David Tai Bornoff (born 1980 in Chicago, Illinois) is an American writer, Advertising Creative Director, photographer, film director and multimedia artist.

His work has been exhibited internationally and his writing featured in many fashion and music related magazines. His commercial editing work is extensive, including the first GMC commercial to ever air on the super bowl. He is responsible for editing the pop culture hit "ShamWow" directed by pitchman Vince Offer.

Life and work

Early years
David Tai Bornoff was born in 1980, the son of Denise Kaprelian and Jack Bornoff, both graduates of the School of the Art Institute of Chicago and early pioneers of the Chicago performance art movement. At the age of 5 the family moved to Los Angeles where from an early age his peers and mentors were skateboarders, graffiti writers, musicians, and artists that were considered to be on the fringes of society. David accepted an offer to complete high school at the Los Angeles County High School for the Arts where he took early classes in Computer graphics and became the youngest Graphics editor of the Association for Computing Machinery.

> Collected material:

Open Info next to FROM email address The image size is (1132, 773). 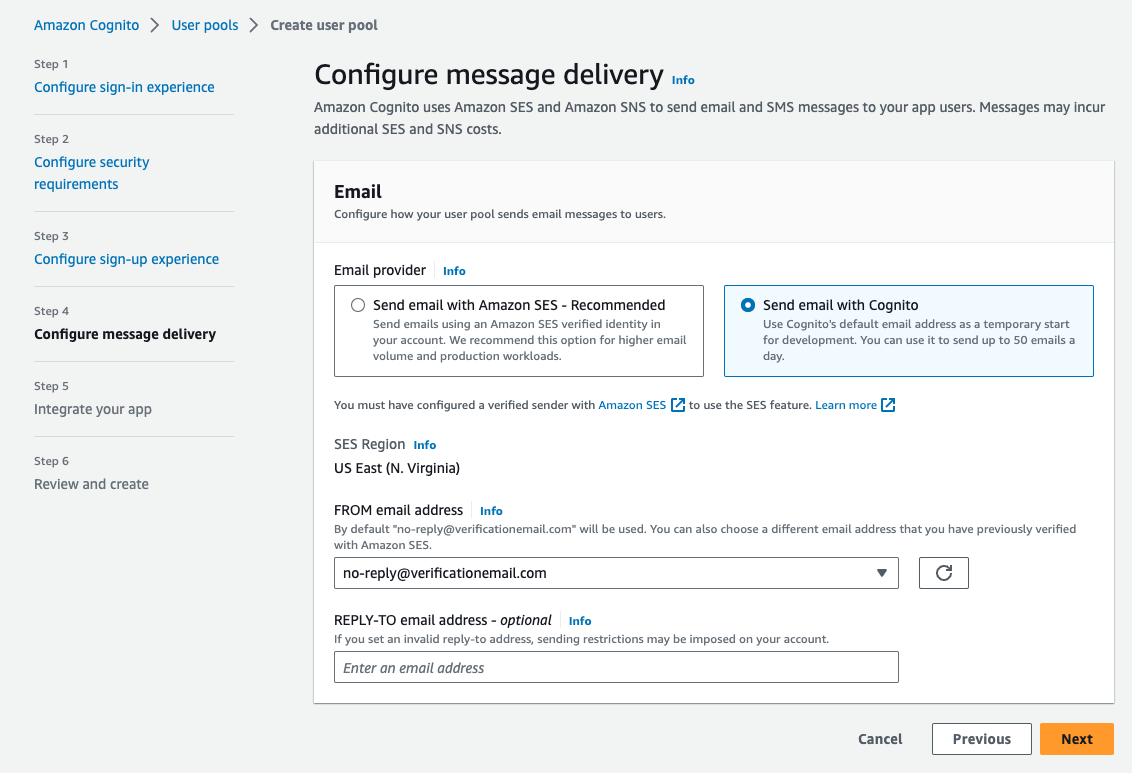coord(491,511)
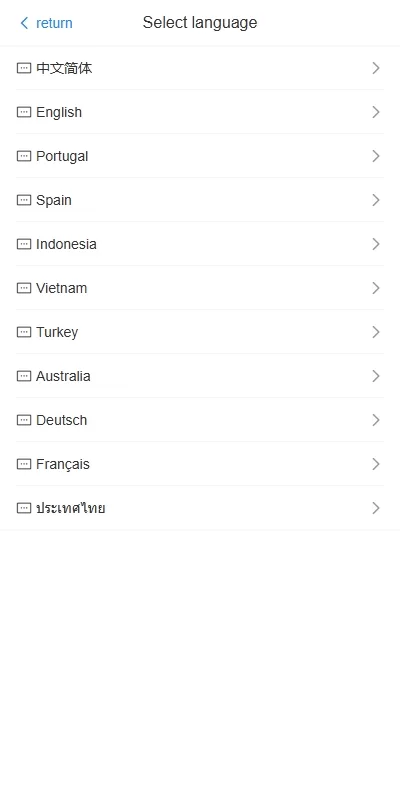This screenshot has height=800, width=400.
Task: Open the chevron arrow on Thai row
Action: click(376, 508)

> Jobs:
1) According to the Bornoff biography, at what age did his family move to Los Angeles?
2) Copy the passage from the Bornoff biography exactly, starting at "Life and work" and ending at "for Computing Machinery.".
The lines have no connection to the biography above them.

> Answers:
1) He was 5 years old.

2)
Life and work

Early years
David Tai Bornoff was born in 1980, the son of Denise Kaprelian and Jack Bornoff, both graduates of the School of the Art Institute of Chicago and early pioneers of the Chicago performance art movement. At the age of 5 the family moved to Los Angeles where from an early age his peers and mentors were skateboarders, graffiti writers, musicians, and artists that were considered to be on the fringes of society. David accepted an offer to complete high school at the Los Angeles County High School for the Arts where he took early classes in Computer graphics and became the youngest Graphics editor of the Association for Computing Machinery.